Вера промолчала. Они вообще говорили мало, только Глазков иногда рассказывал о каком-нибудь случае. Он и сейчас, едва отогревшись, заговорил:
— А то вот еще с Дроздовым такая петрушка была. Ехал он в карьер за грунтом, порожняком, значит. Только что подморозило, дорога хорошая, под горку машина и вовсе быстро бежит. И вдруг — бах! — баллон лопнул. Должно быть, камень острый попался или еще что. Ну, тут уж далеко не ускачешь, вылезай и меняй. Дроздов приподнял домкратом левый передок, снял колесо и полез в кузов за запасным. Заглянул и охнул — медведь! Как он туда забрался, черт его знает. А Дроздов, вместо того чтобы в кабину потихоньку забраться, с перепугу заорал на него. Ну, ясное дело, медведь на него, а он от него. Бегают вокруг машины, запыхались оба. Все-таки изловчился Дроздов, нырнул в кабину. А медведь тоже лезет. Что делать? Включил Дроздов скорость и выжал сцепление. Машина дернулась, соскочила с домкрата и пошла. Ну, сколько она там шла? Метров десять, не больше. Но медведь испугался и ушел в океан. А потом с Дроздова за погнутую ось высчитали…
Рассказывает Глазков монотонно, речь его течет удивительно плавно и убаюкивает. Отогревшись, Олег начинает дремать.
Проснулся он оттого, что заглох мотор.
— Что-нибудь случилось? — спросил он Глазкова.
— Бензин кончился.
Оставшееся тепло выдуло минут за пять, хотя ветер как будто начал стихать. Шел четвертый час утра. Вера молчала, кажется, она тоже дремала. Олег закурил. Неожиданно Вера попросила:
— Дайте и мне сигарету.
Он протянул ей пачку, Вера долго не могла вытащить сигарету.
— Разрешите и мне, — сказал Глазков. — Я хотя и некурящий, а все теплее будет.
Они прикуривали неумело, тыкались в пламя спички, как слепые котята. Олег заметил, что выбившаяся из-под платка Веры прядь волос покрыта инеем. Вера сидела скорчившись, поджав под себя ноги. Олег только сейчас догадался, что ей холоднее, чем им с Глазковым. На них были теплое белье и ватные брюки, а на ней тонкие шерстяные гетры.

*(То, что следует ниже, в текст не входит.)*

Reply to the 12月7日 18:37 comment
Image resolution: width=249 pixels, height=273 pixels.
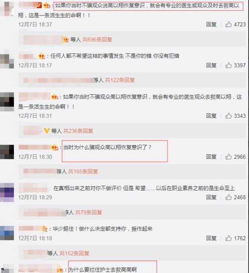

Унты он снял быстро, а брюки было стягивать труднее.
— Что вы там возитесь? — спросила Вера.
— Ищу более удобную позу.
— Смотрите не усните.
— Да уж как-нибудь. — Наконец ему удалось стянуть брюки. — Прошу вас, Вера Ивановна, поменяться со мной местами и по возможности не обращать внимания на мой костюм.